**INFORMATION SHOWN:**

▼

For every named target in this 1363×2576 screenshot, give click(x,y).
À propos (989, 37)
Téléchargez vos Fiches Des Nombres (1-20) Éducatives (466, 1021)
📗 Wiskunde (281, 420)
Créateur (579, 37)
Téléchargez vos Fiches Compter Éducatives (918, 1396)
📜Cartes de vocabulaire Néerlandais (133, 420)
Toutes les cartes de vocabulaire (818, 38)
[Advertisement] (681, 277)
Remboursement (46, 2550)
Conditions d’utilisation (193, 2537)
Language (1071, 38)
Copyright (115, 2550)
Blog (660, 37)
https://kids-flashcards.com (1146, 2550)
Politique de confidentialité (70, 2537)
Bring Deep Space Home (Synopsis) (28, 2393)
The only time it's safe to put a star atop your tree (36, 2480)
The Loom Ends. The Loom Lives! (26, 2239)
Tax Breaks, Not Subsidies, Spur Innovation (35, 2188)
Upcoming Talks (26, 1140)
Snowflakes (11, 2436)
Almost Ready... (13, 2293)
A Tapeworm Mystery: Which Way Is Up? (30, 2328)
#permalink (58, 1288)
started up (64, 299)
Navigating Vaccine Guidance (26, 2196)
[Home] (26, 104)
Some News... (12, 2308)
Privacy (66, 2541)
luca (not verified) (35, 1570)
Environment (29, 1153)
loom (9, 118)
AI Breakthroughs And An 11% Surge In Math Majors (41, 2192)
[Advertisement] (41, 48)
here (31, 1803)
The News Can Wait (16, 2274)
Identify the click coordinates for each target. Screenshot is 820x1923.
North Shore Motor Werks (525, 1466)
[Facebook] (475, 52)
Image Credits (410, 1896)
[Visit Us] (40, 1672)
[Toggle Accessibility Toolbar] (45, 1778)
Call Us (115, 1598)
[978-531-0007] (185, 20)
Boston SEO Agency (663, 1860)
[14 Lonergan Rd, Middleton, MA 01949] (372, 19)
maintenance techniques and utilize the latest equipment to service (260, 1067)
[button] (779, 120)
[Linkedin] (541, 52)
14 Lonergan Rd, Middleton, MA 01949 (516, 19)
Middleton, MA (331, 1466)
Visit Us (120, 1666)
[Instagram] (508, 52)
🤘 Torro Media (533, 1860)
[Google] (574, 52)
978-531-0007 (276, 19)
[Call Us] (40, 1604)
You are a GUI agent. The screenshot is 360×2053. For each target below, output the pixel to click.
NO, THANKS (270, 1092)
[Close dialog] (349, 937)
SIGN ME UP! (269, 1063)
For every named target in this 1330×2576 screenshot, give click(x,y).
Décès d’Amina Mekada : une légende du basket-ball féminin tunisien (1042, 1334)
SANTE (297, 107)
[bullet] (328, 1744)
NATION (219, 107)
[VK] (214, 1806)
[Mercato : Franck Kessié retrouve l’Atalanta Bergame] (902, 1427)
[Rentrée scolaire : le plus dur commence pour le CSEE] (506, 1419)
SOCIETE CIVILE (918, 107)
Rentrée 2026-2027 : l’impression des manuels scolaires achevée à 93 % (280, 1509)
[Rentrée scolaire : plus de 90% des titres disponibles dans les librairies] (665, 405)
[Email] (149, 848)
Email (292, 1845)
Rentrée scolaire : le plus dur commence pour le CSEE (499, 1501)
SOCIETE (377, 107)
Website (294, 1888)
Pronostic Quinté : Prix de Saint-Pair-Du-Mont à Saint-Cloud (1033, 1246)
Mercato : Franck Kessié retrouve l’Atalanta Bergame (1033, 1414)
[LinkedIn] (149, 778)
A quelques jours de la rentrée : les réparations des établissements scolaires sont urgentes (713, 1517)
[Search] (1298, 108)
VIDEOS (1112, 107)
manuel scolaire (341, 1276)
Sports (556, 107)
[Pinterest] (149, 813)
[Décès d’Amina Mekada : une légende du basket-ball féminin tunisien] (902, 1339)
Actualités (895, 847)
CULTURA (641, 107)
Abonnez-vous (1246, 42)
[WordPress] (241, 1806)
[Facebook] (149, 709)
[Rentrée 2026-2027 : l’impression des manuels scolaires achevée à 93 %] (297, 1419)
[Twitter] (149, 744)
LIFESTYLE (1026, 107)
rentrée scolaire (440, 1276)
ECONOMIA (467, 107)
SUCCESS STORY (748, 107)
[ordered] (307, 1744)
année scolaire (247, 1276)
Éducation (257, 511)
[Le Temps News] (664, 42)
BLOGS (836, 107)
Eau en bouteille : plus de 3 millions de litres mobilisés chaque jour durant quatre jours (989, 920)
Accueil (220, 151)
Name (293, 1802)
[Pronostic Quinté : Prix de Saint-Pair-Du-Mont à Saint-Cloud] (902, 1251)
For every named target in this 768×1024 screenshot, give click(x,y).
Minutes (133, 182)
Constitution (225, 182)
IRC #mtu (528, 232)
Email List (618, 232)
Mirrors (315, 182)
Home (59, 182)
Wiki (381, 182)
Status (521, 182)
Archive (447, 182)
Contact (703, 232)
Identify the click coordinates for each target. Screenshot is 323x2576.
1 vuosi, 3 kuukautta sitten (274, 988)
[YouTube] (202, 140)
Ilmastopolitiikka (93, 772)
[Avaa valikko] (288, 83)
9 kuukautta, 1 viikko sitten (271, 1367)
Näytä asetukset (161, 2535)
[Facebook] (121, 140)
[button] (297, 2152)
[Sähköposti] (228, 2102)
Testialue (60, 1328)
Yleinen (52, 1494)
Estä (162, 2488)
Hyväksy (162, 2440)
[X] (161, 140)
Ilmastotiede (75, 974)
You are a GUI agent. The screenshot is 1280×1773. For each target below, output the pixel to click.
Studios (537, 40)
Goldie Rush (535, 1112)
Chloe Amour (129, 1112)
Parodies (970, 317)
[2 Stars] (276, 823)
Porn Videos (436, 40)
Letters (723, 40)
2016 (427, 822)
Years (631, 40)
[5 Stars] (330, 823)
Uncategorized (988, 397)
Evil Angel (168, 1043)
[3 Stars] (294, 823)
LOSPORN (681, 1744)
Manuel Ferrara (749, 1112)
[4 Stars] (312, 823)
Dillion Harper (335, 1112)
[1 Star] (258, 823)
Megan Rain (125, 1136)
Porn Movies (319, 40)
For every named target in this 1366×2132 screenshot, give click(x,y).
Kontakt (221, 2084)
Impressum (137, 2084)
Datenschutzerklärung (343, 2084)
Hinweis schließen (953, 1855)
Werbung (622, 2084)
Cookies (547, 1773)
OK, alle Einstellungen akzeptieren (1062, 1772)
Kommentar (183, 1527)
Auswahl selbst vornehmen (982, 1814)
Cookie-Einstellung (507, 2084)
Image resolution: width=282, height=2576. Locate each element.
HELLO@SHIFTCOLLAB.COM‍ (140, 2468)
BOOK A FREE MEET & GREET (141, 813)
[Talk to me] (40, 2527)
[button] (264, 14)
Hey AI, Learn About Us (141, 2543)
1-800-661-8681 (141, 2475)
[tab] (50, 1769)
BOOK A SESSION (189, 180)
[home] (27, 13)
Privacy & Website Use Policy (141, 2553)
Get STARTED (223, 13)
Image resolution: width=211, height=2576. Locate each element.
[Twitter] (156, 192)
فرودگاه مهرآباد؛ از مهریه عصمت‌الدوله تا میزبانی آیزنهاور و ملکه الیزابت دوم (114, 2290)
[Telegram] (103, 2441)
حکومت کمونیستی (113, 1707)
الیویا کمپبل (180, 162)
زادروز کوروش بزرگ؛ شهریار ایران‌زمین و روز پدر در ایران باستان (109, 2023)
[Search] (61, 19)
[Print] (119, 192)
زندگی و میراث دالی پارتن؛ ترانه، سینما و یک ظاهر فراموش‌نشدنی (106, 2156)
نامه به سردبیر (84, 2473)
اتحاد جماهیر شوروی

▲

**THE TASK:** Scan the entries above. Copy each line that has the string "height".

**TASK ANSWER:**
Image resolution: width=282, height=2576. Locate each element.
Image resolution: width=211, height=2576. Locate each element.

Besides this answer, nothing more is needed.